Autre sujet de préoccupation : l’emploi. « Le gouvernement et les partenaires sociaux devraient se mettre d’accord sur un plan de lutte contre le chômage de longue durée qui pourrait être annoncé début février, mais nous craignons qu’il reste sur l’écume. Une fois que l’on entre dans une case, on doit pouvoir en sortir ! », insiste François Soulage. Faute de l’avoir obtenu lors de la dernière conférence sociale, les associations réclament de nouveau un accord national interprofessionnel sur les chômeurs de longue durée. Quant à la stratégie nationale de santé, dont l’un des objectifs était de résorber les inégalités d’accès aux soins, « en est issu un projet de loi en peau de chagrin », déplore Jeanine Rochefort, déléguée régionale Ile-de-France de Médecins du monde. « Il n’y a rien sur la PMI [protection maternelle et infantile], rien sur la médecine scolaire, rien sur les centres de santé, aucun article sur les permanences d’accès aux soins de santé ! » Parmi ses nombreuses propositions, le collectif Alerte demande « que les acteurs historiques de la prévention soient pris en compte dans le projet de loi » et des mesures pour limiter les dépassements d’honoraires.
Sans, en revanche, reprendre à son compte les propositions de François Chérèque pour réduire la pauvreté des enfants, le collectif Alerte s’inquiète « des statistiques provisoires indiquant que les créations nettes de solutions d’accueil de jeunes enfants n’ont pas atteint les objectifs quantitatifs fixés pour 2013 » (10 706 places supplémentaires sur les 21 155 créations programmées) et demande une meilleure prise en compte des familles pauvres dans la convention d’objectifs et de gestion qui lie la caisse nationale des allocations familiales et l’Etat.

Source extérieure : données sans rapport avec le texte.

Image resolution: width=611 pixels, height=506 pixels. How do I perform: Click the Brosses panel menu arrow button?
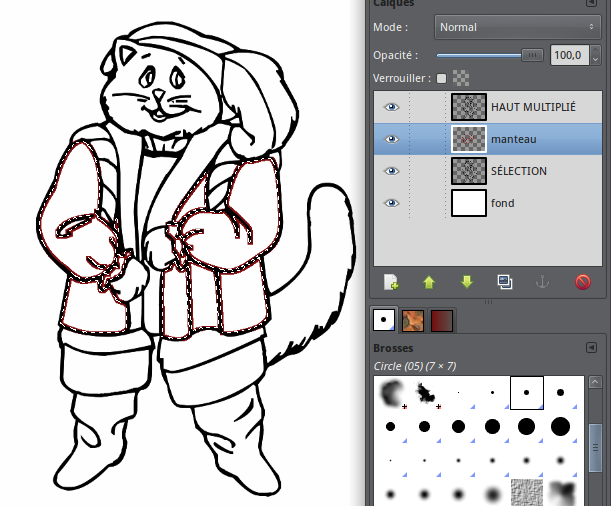tap(591, 348)
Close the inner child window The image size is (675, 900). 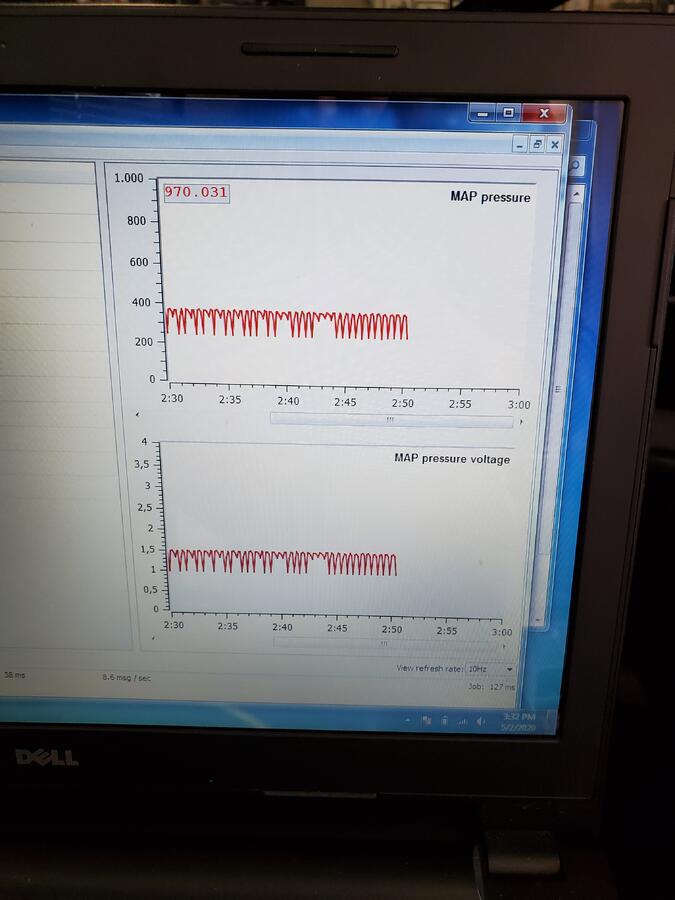(554, 144)
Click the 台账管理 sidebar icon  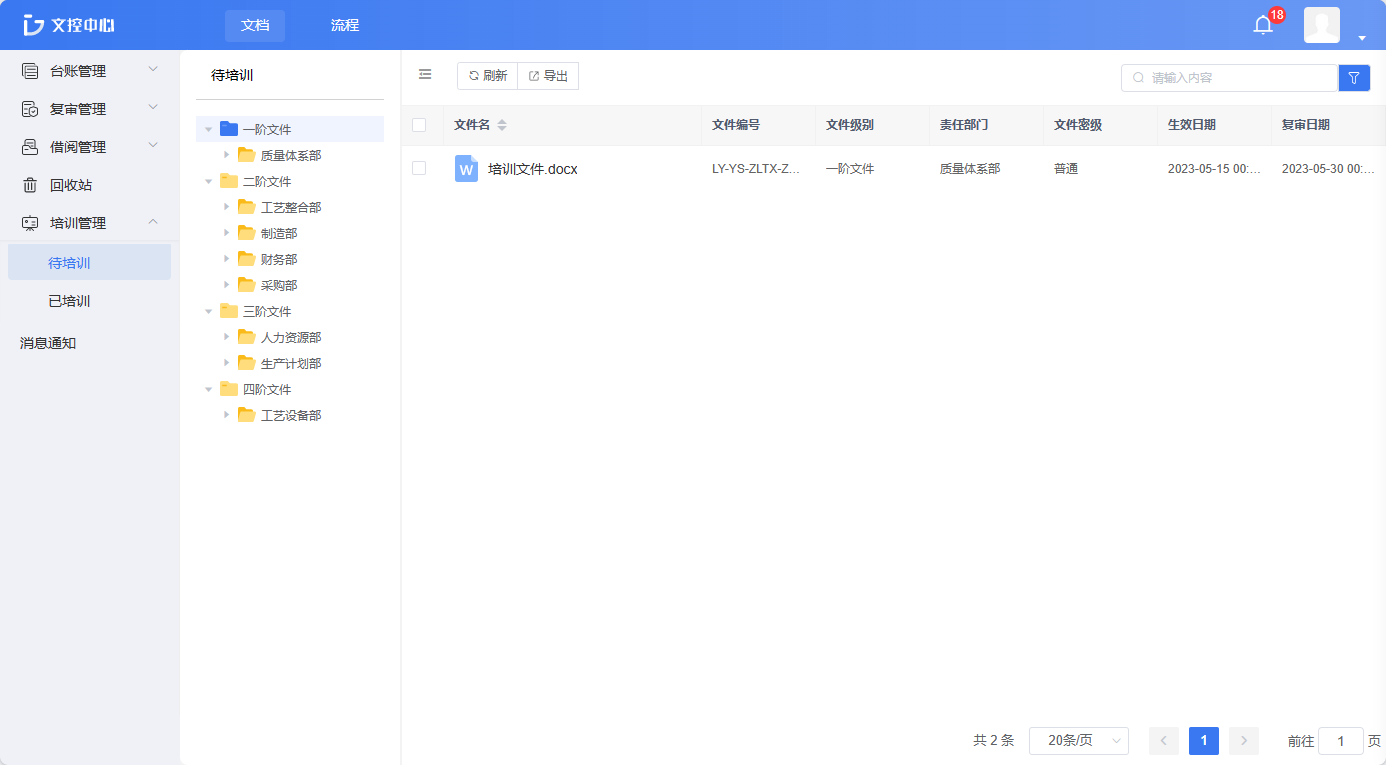pyautogui.click(x=28, y=70)
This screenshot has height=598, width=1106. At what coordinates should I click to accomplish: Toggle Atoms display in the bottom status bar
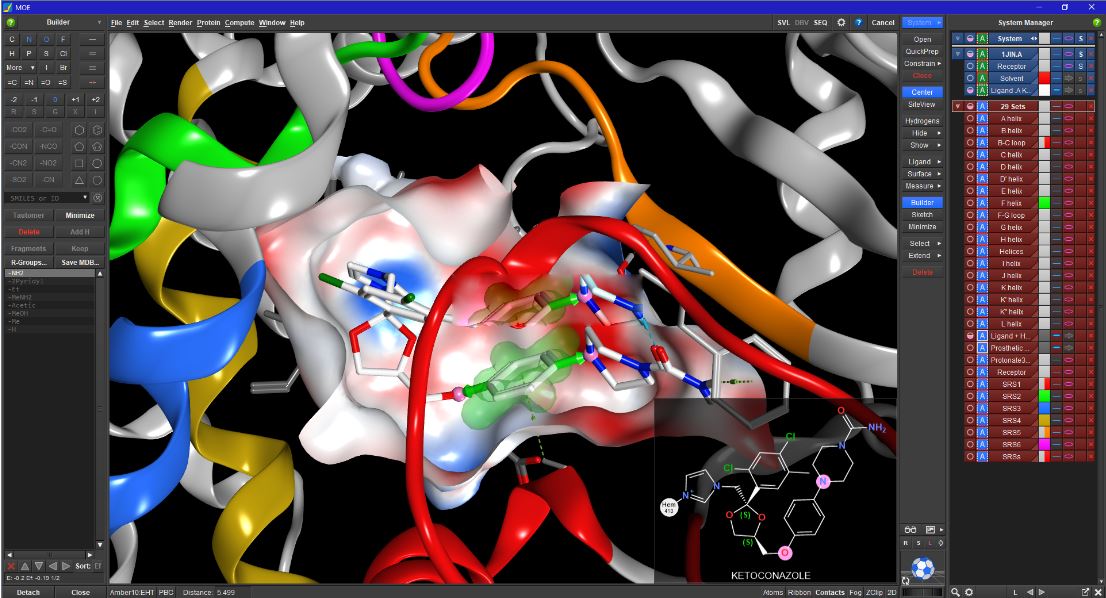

Parmi ses préconisations : « sortir les familles vulnérables des obligations de rentabilité des structures d’accueil » ou encore mettre en place un dispositif de tiers payant pour les familles entrant dans la première tranche du complément de libre choix du mode de garde.
(1) « Améliorer la gouvernance et développer l’initiative locale pour mieux lutter contre l’exclusion » – Le projet, piloté par la direction générale de la cohésion sociale, donne lieu à des expérimentations sur le décloisonnement des politiques sociales menées avec les départements – Voir ASH n° 2884 du 21-11-14, p. 13.